(Passage):
>>>>

The butchering of BC Hydro

| August 17, 2011

On one level, the B.C. government's new Review of BC Hydro marks an about-face by the Liberals under Christy Clark, calling quits to Gordon Campbell's fantasyland of a "green energy powerhouse." On a deeper level, however, it represents a deepening of the Campbell agenda to privatize the public utility. Campbell's fantasy was that we'd become massive exporters of clean electricity mined from our rivers and wind, sold at a premium into the power-hungry California market. This represented a major shift in the mandate of BC Hydro.

From its inception, BC Hydro's mission was to provide safe, reliable, low-cost electricity to British Columbians. Campbell changed this: Hydro was to become a booster and sales agent for private sector electrical generation corporations. This role was given such priority that the government was happy to sacrifice affordability. That's because Hydro's customers would be forced to underwrite the profitability of the private electrical industry.

The reality was that BC Hydro was forced to sign long-term contracts for high-cost, low-value power generated by Campbell's pals, the corporate "Independent Power Producers." IPPs are guaranteed revenue streams for decades to come, selling electricity at inflation-adjusted prices starting between around $70 per megawatt hour and $130 per megawatt hour. Because IPP run-of-river projects (which actually involve extensive damming, diverting and disruption of rivers) are environmentally damaging, they do not meet California standards for "clean." That means we have to dump the high-cost power on the spot market, where it competes with coal and natural gas generation, for prices ranging from near-zero to about $50 per megawatt hour (and most of the time, around $35 or so).

<<<<

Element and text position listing
>>>>

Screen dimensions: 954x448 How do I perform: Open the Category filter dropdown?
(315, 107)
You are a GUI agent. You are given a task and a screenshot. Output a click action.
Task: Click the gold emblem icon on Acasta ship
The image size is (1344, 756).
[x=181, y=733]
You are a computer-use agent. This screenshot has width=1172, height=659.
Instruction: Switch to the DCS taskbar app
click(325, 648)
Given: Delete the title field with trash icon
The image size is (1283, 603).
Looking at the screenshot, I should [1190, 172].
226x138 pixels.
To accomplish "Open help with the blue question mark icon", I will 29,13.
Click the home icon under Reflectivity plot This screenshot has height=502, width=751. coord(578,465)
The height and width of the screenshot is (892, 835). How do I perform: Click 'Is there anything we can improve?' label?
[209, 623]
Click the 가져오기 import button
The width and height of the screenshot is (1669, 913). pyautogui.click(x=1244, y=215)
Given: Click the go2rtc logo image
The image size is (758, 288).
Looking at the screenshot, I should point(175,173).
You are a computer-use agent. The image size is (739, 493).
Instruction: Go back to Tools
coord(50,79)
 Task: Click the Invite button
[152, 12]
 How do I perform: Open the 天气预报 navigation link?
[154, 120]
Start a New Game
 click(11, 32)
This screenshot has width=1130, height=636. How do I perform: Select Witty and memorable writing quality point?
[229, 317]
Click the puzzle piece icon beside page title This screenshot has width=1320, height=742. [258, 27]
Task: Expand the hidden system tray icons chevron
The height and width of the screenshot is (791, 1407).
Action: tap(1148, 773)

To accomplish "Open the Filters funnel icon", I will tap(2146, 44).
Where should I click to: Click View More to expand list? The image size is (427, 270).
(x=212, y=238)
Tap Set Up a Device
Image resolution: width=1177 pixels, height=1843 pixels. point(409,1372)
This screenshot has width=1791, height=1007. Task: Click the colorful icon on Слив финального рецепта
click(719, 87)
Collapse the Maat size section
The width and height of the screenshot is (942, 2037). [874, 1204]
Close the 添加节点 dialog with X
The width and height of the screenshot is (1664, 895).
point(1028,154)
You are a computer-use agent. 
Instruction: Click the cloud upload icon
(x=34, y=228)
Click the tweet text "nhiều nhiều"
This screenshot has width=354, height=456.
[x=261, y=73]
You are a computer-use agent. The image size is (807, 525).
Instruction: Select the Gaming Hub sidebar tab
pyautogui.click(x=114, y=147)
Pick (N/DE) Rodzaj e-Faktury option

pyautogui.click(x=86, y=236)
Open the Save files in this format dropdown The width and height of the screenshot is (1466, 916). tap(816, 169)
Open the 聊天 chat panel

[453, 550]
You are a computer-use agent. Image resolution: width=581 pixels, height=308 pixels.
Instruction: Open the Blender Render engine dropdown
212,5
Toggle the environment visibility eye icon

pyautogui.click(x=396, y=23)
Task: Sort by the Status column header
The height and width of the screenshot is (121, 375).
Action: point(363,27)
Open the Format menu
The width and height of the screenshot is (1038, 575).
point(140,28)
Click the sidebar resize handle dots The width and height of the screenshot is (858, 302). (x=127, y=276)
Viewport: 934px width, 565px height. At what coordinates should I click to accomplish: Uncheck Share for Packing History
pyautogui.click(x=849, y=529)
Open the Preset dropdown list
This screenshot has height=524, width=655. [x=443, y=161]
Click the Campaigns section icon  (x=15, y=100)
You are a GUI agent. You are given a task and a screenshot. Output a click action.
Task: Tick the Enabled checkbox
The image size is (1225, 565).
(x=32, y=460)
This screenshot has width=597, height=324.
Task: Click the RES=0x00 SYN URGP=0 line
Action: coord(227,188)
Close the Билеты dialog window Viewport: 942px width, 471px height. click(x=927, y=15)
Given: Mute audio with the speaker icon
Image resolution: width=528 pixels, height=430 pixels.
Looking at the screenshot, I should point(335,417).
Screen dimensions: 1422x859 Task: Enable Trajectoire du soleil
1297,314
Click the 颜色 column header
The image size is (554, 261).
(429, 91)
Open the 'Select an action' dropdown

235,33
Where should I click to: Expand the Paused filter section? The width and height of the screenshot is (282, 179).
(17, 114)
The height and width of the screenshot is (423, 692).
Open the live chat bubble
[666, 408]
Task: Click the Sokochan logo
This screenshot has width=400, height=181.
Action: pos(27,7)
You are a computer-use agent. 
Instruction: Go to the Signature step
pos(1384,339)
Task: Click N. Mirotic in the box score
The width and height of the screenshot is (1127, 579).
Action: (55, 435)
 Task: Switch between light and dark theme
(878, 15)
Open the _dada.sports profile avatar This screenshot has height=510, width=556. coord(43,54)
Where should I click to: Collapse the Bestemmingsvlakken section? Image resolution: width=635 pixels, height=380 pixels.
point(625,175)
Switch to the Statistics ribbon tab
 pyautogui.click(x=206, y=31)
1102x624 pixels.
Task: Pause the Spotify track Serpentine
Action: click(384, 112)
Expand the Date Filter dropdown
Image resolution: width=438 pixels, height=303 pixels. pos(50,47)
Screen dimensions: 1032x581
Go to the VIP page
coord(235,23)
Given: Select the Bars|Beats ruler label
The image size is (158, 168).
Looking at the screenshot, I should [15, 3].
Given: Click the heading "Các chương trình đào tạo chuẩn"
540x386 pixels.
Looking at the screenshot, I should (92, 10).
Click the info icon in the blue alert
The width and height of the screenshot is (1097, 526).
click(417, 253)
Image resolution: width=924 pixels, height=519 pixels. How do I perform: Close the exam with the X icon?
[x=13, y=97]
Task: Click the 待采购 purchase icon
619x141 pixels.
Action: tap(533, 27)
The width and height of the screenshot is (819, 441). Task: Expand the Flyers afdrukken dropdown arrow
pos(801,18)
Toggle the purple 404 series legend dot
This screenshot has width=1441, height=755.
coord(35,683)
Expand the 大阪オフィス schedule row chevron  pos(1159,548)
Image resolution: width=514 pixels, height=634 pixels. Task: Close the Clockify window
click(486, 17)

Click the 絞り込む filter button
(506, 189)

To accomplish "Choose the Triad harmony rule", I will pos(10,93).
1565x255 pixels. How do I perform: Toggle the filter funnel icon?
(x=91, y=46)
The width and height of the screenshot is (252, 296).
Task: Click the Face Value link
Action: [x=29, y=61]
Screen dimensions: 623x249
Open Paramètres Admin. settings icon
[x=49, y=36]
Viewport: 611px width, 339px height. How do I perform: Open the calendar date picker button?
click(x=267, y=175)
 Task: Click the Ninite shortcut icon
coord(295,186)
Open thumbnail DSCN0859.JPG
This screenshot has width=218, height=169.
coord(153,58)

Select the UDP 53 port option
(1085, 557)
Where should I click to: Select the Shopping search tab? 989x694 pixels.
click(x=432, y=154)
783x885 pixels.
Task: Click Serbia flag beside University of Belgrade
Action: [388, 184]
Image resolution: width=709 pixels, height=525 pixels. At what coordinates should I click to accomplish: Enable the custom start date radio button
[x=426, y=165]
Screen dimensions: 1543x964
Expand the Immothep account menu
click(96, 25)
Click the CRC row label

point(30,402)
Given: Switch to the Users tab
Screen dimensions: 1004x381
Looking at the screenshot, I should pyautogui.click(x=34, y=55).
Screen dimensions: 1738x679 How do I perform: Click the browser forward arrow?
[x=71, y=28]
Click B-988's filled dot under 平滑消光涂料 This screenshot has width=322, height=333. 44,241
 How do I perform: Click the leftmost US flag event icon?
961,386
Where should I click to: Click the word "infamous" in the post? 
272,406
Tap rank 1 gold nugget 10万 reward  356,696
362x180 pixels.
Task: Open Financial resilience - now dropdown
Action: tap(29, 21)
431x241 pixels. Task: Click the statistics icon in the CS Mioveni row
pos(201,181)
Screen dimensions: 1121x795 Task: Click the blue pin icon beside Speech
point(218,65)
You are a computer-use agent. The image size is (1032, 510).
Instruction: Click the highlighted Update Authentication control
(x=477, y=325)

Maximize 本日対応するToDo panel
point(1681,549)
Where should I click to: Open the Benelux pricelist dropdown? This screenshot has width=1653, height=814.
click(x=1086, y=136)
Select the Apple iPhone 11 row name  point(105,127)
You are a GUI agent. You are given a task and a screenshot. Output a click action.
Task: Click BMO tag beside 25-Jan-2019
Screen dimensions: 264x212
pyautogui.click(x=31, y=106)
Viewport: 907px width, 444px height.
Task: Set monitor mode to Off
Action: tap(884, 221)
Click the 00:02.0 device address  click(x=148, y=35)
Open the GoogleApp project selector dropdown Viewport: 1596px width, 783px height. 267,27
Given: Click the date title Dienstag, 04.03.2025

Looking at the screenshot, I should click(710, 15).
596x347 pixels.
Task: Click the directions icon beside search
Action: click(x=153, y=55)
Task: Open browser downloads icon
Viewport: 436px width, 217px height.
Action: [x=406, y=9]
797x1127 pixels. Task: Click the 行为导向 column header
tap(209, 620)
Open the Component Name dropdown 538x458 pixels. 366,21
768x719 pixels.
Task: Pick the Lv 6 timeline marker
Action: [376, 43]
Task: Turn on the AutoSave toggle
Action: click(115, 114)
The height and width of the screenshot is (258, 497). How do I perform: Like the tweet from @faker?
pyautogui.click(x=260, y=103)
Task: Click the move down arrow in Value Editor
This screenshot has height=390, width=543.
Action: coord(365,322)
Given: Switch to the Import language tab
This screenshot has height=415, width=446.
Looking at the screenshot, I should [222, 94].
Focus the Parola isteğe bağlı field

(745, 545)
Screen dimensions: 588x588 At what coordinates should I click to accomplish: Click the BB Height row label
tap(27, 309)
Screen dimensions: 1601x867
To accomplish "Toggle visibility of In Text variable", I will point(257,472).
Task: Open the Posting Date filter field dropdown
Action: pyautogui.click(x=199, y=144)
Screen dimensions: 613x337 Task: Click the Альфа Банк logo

<<<<

Translate this sentence from the BC Hydro article into Spanish: "From its inception, BC Hydro's mission was to provide safe, reliable, low-cost electricity to British Columbians." You won't need the listing for anything here.

Desde sus inicios, la misión de BC Hydro era proporcionar electricidad segura, confiable y de bajo costo a los habitantes de Columbia Británica.